## Challenge 1:
Set down, word for word, the part of the records that opens with the line containing "Where should I" and runs through the last line of the records. Omit the pictures.

>> Begin Text block

Parts | contact
Mail: drlu@yahua-group.com  
Tel:008613598092101

NEWS

Back

India Cuts South American Soybean Oil Imports, Opening Wider Room for Palm Oil Demand

2026-01-28

As reported by citing Bloomberg on Saturday (24/1/2026), India has cancelled soybean oil shipments from Brazil and Argentina totaling 35,000–40,000 tons, previously ordered for February deliveries as well as the April–July period. Total cancellations are estimated to potentially exceed 50,000 tons.

The information was shared by Aashish Acharya, Vice President of Patanjali Foods Ltd., one of India’s largest vegetable oil buyers. Several other traders contacted by Bloomberg also confirmed the cancellations.

 

Cancellations Resume After December

The latest cancellations add to similar actions recorded in December, when Indian buyers reportedly backed out of more than 100,000 tons of Argentine soybean oil contracts—equal to around 20% of India’s monthly vegetable oil imports.

India remains highly dependent on imports, as roughly 60% of the country’s edible oil consumption is supplied through overseas purchases.

According to Acharya, the combination of a weaker rupee and rising global prices has pushed South American soybean oil to trade US$25–US$30 per ton higher than local supply.

>> End Text block

## Challenge 2:
From the news item on India's soybean oil import cancellations, extract verbatim the part that opens with the words containing "As reported by" and closes with "exceed 50,000 tons.".

>> Begin The input

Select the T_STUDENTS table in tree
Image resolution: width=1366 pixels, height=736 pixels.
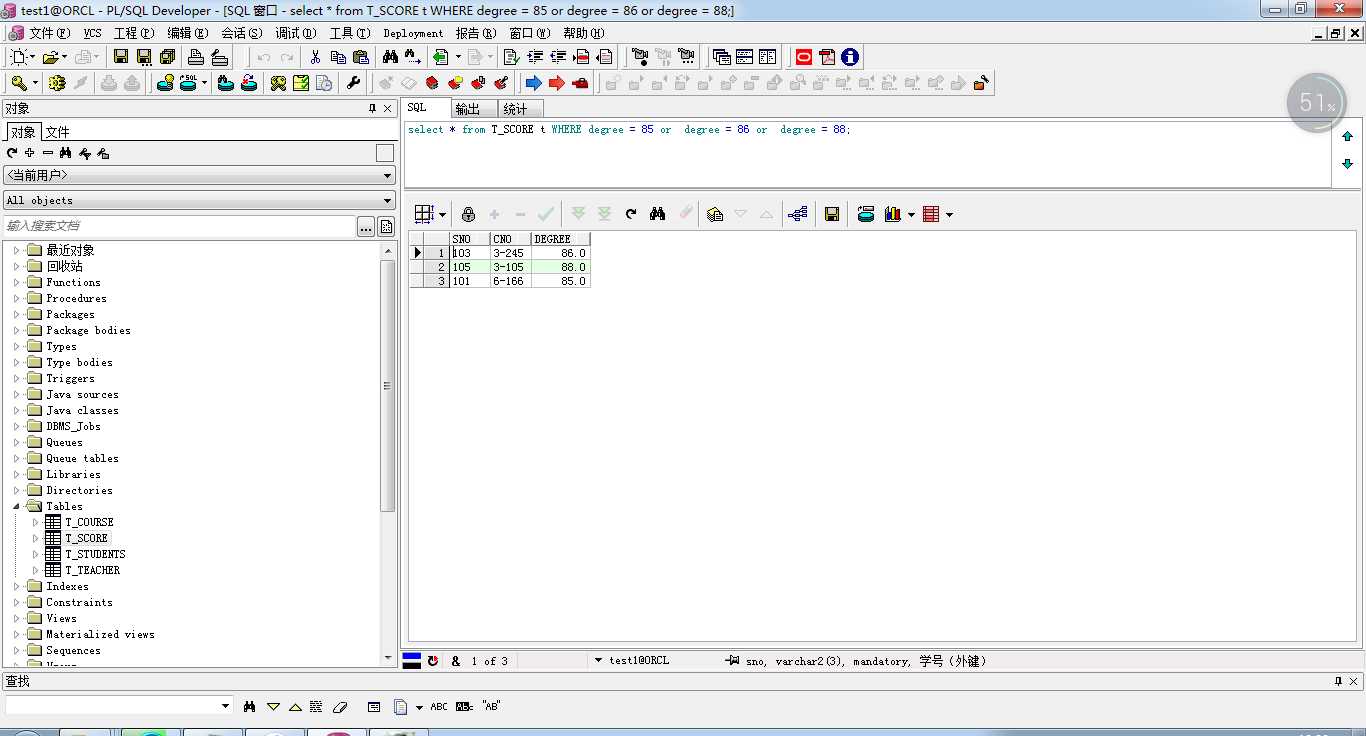tap(95, 554)
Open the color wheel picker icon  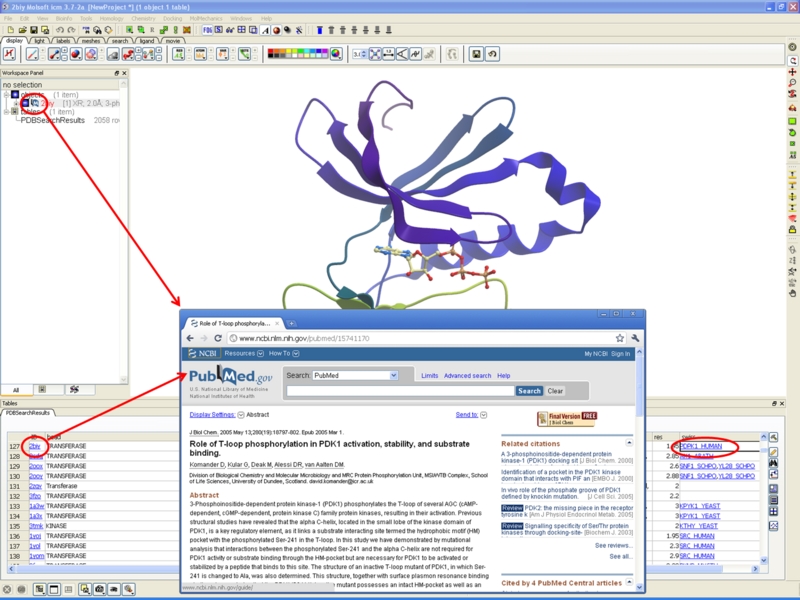337,54
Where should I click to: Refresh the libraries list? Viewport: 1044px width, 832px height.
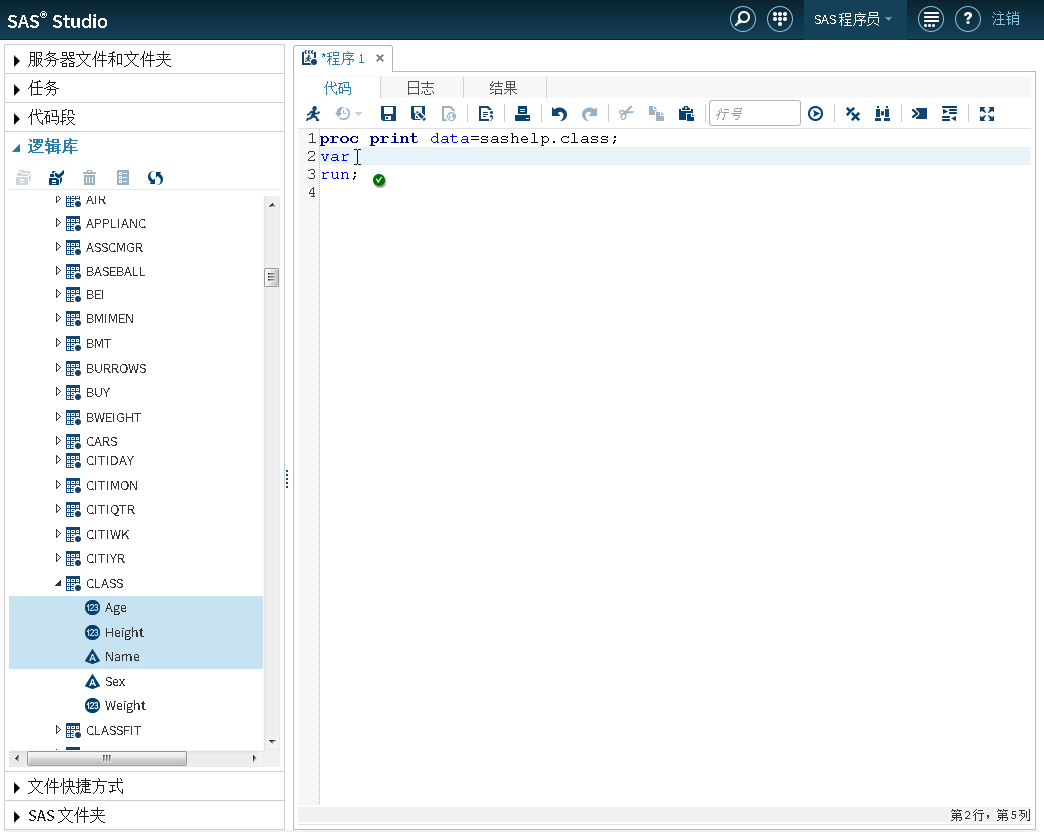(x=155, y=178)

>> End The input

## Final answer 1:
Where should I click to: Refresh the libraries list? Viewport: 1044px width, 832px height.
(x=155, y=178)

## Final answer 2:
As reported by citing Bloomberg on Saturday (24/1/2026), India has cancelled soybean oil shipments from Brazil and Argentina totaling 35,000–40,000 tons, previously ordered for February deliveries as well as the April–July period. Total cancellations are estimated to potentially exceed 50,000 tons.